# Monte Carlo Simulation of price processes

before I ask my question I want to illustrate what I think I know about Monte Carlo simulation: say I want to simulate the price paths of one European Call Option with fixed strike and maturity in the Black Scholes model. This can be done in two steps:

1. Create paths of geometrian Brownian motions with parameters $\theta$ (in this example $\theta$ would contain the volatility $\sigma$ and the risk-free rate $r$).
2. Along each path use the Black-Scholes formula with parameters $\theta$ to get the corresponding call option price path.

In this setting I use the same set of parameters $\theta$ to simulate the paths and to price the option.

I recently stumbled upon notes of a former colleague who used different sets of parameters, e.g. he would

1. Create paths of geometrian Brownian motions with parameters $\theta_\text{simul}$.

2. Along each path use the Black-Scholes formula with (different) parameters $\theta_\text{pricing}$ to get the corresponding call option price path.

In particular he used different volatilities for the simulation part and the pricing part. Also the $\theta_\text{simul}$ could contain a non-zero drift. In one particular example he would even generate paths from a completly different process (say Heston) and then use Black-Scholes in the second part anyway.

Is this common market practice? Or how could one justify such an approach?

_Records provided_.

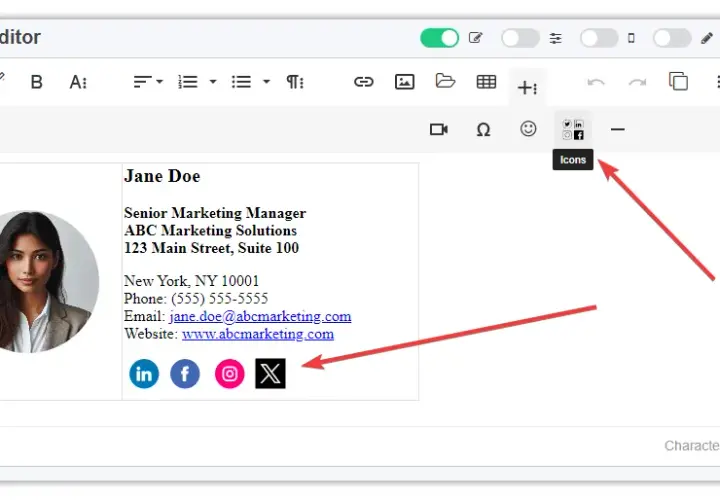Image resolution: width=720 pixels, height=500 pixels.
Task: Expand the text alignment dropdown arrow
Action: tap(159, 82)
...
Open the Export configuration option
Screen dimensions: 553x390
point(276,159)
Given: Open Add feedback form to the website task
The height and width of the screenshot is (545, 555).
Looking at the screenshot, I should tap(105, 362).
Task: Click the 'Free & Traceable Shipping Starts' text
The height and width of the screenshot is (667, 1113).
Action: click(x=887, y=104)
==
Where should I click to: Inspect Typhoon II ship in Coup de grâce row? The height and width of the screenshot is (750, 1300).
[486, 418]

_Exercise directions_.
From the post on Monte Carlo simulation of price processes, extract the passage verbatim, starting at "In this setting" and ending at "such an approach?".

_Response_.
In this setting I use the same set of parameters $\theta$ to simulate the paths and to price the option.

I recently stumbled upon notes of a former colleague who used different sets of parameters, e.g. he would

1. Create paths of geometrian Brownian motions with parameters $\theta_\text{simul}$.

2. Along each path use the Black-Scholes formula with (different) parameters $\theta_\text{pricing}$ to get the corresponding call option price path.

In particular he used different volatilities for the simulation part and the pricing part. Also the $\theta_\text{simul}$ could contain a non-zero drift. In one particular example he would even generate paths from a completly different process (say Heston) and then use Black-Scholes in the second part anyway.

Is this common market practice? Or how could one justify such an approach?